## Requirement
Tell how many lines in the data below hold the string "computer"; give nothing but the number.

╔══

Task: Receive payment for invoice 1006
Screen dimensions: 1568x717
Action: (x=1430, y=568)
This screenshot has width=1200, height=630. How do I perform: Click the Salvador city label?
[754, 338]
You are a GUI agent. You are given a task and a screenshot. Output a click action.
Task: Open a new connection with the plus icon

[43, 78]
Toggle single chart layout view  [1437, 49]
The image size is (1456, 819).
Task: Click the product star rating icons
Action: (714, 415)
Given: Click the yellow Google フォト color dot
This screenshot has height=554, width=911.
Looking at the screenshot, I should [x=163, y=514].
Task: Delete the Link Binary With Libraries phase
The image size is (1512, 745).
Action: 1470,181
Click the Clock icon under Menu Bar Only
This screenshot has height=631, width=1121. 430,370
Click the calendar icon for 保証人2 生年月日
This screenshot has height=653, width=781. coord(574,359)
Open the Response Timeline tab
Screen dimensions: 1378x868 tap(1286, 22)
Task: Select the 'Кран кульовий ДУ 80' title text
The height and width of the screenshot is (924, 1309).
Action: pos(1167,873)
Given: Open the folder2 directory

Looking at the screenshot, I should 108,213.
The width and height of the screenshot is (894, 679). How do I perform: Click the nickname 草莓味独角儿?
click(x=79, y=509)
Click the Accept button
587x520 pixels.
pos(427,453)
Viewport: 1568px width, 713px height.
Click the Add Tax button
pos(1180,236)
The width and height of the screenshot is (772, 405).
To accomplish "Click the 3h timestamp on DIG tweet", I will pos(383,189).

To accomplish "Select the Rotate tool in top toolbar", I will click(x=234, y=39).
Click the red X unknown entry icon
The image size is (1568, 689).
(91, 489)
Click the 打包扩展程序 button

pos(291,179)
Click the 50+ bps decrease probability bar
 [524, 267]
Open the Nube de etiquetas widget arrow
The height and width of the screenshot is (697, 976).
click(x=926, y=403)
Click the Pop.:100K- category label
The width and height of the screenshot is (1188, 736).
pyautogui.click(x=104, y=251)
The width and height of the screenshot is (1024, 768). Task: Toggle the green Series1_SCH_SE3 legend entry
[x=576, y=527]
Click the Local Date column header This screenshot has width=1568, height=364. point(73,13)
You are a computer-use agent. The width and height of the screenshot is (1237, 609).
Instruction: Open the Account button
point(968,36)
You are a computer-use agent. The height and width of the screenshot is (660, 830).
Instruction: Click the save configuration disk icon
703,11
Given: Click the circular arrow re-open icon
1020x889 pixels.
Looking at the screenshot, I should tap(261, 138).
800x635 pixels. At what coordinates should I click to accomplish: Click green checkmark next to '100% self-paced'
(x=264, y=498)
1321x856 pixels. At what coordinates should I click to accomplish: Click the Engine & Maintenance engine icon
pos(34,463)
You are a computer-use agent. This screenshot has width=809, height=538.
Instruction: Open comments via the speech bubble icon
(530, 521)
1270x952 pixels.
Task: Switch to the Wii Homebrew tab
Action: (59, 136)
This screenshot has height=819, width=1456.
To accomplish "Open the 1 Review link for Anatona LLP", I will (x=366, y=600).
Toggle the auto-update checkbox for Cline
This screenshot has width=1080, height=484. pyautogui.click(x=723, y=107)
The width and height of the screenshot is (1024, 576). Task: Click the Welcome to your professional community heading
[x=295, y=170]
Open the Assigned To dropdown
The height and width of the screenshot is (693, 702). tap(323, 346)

╚══

## Response box
3